The intelligence officers outnumber the inspectors 20,000 to 108 and are "engaged in disrupting their inspections," said the 18-page British government report released here on Monday.

The British dossier follows U.S. and British claims that Iraq has failed to cooperate fully with U.N. weapons inspectors and has hidden weapons of mass destruction. It draws on intelligence and other sources but does not contain any supporting documentation to back its claims.

In November, when the new inspection teams arrived, they spent several days "debugging" and sweeping their offices for other surveillance equipment.
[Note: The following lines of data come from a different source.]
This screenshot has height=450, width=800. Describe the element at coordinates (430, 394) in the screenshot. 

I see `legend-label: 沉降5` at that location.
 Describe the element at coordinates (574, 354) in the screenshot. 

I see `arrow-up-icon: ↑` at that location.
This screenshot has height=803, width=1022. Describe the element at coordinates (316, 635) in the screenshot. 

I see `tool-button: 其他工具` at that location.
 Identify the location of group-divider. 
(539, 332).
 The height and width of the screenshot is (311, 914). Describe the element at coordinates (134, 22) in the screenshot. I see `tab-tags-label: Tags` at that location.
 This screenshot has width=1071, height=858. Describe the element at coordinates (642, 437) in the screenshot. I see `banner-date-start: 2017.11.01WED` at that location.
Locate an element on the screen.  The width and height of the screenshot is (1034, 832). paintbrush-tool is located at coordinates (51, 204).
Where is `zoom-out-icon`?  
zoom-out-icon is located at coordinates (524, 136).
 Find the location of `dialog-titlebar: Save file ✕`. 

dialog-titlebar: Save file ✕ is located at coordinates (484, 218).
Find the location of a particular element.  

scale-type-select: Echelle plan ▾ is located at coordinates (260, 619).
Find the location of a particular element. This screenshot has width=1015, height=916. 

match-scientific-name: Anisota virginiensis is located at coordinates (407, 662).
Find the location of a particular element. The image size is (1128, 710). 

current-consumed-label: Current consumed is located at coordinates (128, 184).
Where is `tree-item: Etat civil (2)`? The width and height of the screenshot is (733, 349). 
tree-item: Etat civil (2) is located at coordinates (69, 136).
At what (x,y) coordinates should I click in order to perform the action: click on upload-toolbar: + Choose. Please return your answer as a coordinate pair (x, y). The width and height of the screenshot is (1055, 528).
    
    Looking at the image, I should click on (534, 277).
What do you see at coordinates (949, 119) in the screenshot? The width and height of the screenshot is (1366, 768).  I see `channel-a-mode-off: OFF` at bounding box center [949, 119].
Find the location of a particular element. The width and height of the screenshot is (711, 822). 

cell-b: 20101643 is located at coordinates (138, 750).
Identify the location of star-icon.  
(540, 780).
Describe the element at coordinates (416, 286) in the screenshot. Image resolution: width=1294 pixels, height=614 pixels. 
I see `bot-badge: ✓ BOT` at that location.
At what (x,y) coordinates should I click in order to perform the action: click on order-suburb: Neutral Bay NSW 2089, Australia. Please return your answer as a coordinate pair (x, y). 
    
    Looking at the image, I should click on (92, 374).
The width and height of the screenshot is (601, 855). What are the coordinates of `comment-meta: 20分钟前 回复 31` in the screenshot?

Iraq maintains that it is cooperating with the inspectors. In the Canadian Broadcasting Corp interview last week, Iraq's deputy prime minister, Tariq Aziz, said Iraq would continue to do so in the future. "All other aspects of cooperation have been met and we promise to be more forthcoming in the future replying to all their needs in (a) way that will satisfy them," he said.

Nevertheless, top U.N. weapons inspector Hans Blix told the Security Council in a report last week that Iraq has failed to fully cooperate. He said that Iraq was good on access but weak on substance.

The British report said that the Iraqis have installed surveillance equipment in the hotels and offices used by the experts. "All their meetings are monitored, their relationships observed, their conversations listened to."

Iraqi officials, the dossier said, had hidden prohibited items and documents in homes and beneath hospitals and mosques.

From the moment, the U.N. experts enter Iraq, their every movement is monitored, it said.

"They are escorted by seemingly helpful security guards and almost all of them are members of the Al-Mukhabarat (intelligence agency). If the drivers is an Iraqi, he is Al-Mukhabarat too."

Journeys to suspected weapons sites are monitored by security officers along the route, and any change of destination is telephoned or radioed ahead --"so that arrival is anticipated," the dossier says.

Lt. Gen. Hossam Mohammed Amin, the chief Iraqi liaison officer with the inspectors, conceded there can be friction.

"The inspection process has been carried out sometimes in a way that is almost aggressive and has sometimes led to the freezing of the movement of people or vehicles," said Amin.